Source text —
########
New York vs. Philadelphia

The Christmas day slate kicks off with a game featuring two of the more fun (surprisingly) teams to watch so far this season, as the Knicks and the Sixers face off at Madison Square Garden. Philadelphia has Ben Simmons and Joel Embiid who are one of the most talented duos in the entire league. Embiid’s been day-to-day with some back soreness, but should be good to go for Monday’s contest. Philly is the best rebounding team in the league (48.4/game) and 3rd in assists (26.2/game) which is spurred by the passing of their two young superstars. The Sixers have struggled mightily in the month of December, as they have dropped 9\nine of their last ten contests. Monday represents a good chance for them to get out of their funk and get some positive momentum heading into 2018.

On the other side the Knicks are surging as they have won six of their last ten games, and stand as one of the most improved teams.. While he still has growing (game wise, hopefully for everyone else not height wise) to do, Kristaps Porzingis has at times played at a superstar level so far during this season. Porzingis and Embiid (as long as he plays) is going to be an extremely fun match-up to watch of two of the best young and versatile big men in the league. It also needs to be mentioned that Michael Beasley has been on a tear of late and is one of the most fun guys to watch over the last two weeks, like his 18 point 4th quarter against the Celtics earlier this week. While this is the first game between the two Atlantic division foes, the Knicks have the slight edge, especially if Embiid is not playing at 100%.


Cleveland at Golden State 

The rematch of the last three NBA Finals, and potentially again in 2018, square off for the first time this season on Christmas Day in the Bay (fingers crossed this is the only rhyming within the article). Both teams have been on hot of late. The Warriors have won 11 of their last 12. and the Cavs are winners of 19 of their last 21 games after overcoming a slow start. Both teams will not be at fll strength. The Cavs will be without their top two point guards in Isaiah Thomas and Derrick Rose, and the Warriors will be down Zaza Pachulia, Shaun Livingston and potentially Draymond Green, although he was given the green light from the Warriors medical staff last night. While it will certainly be a better and hopefully healthier match-up come June, there is still a lot of reasons to watch the game on Xmas afternoon.
########
Data records:
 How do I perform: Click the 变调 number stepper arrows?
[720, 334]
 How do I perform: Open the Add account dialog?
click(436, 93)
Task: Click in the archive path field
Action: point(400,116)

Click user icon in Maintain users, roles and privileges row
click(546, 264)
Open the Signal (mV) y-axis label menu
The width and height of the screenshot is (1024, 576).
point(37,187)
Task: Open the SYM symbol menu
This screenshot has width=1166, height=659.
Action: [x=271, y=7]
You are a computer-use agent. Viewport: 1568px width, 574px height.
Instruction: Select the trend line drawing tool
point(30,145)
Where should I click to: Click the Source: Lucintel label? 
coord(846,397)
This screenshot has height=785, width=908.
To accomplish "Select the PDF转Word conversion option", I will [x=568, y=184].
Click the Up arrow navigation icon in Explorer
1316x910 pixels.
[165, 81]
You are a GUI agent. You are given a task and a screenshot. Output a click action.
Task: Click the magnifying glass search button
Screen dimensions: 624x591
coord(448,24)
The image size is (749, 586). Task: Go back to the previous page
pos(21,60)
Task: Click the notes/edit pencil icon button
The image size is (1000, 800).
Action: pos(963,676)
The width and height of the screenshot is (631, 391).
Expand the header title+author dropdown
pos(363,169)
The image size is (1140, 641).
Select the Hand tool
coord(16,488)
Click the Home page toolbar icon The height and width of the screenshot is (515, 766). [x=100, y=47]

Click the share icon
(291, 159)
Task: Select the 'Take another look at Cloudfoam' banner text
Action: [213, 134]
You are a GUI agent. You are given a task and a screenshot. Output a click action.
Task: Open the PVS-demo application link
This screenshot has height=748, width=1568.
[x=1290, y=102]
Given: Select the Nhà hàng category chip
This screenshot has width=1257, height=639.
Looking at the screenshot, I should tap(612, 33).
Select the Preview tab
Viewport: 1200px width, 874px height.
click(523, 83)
########
Exercises to complete —
- 1) Name every team that the Christmas Day NBA preview mentions, using the nickname the preview uses for each.
- 2) Carry on the Christmas Day NBA preview from where it stops.

Answers by item —
- 1) Knicks, Sixers, Celtics, Warriors, Cavs

- 2)
For starters LeBron has been as dominant as he has been at any time in his career. He is a leading MVP candidate along with James Harden, and is shooting 57% from the field and 41% from 3. Kevin Love has quietly been having one of the best seasons of his career, and has been huge in his role as the second option for Cleveland. As far as the Warriors are concerned they are back to business as usual. Curry and Durant are both averaging 26.3 points per contest, with Klay Thompson chipping in almost 21 a game. Draymond Green has given them the same versatility on both ends as always, and rookie Jordan Bell has been giving the team great minutes with Pachulia out and injured. The Warriors are the better team and at home, so I expect them to win, but this is the best match-up of teams during the whole Christmas day lineup.

Washington at Boston

John Wall and Kyrie Irving will serve as by far the best point guard match-up on Christmas Day, but the two teams are on opposite ends of the playoff picture a third of the way into the season. While the Celtics have been struggling as of late, losing five of ten, they still hold the best record in the Eastern Conference and stand as the lone viable threat to take out the Cavs out East. The Wizards have not quite been as good as they were thought to be going into the season, but so far they still lead their division. John Wall has struggled with some injury issues thus far, and it has played a huge factor into the Wizards slow start. Marcus Morris will miss the game for the Celtics and is the only player ruled out thus far for Monday evening.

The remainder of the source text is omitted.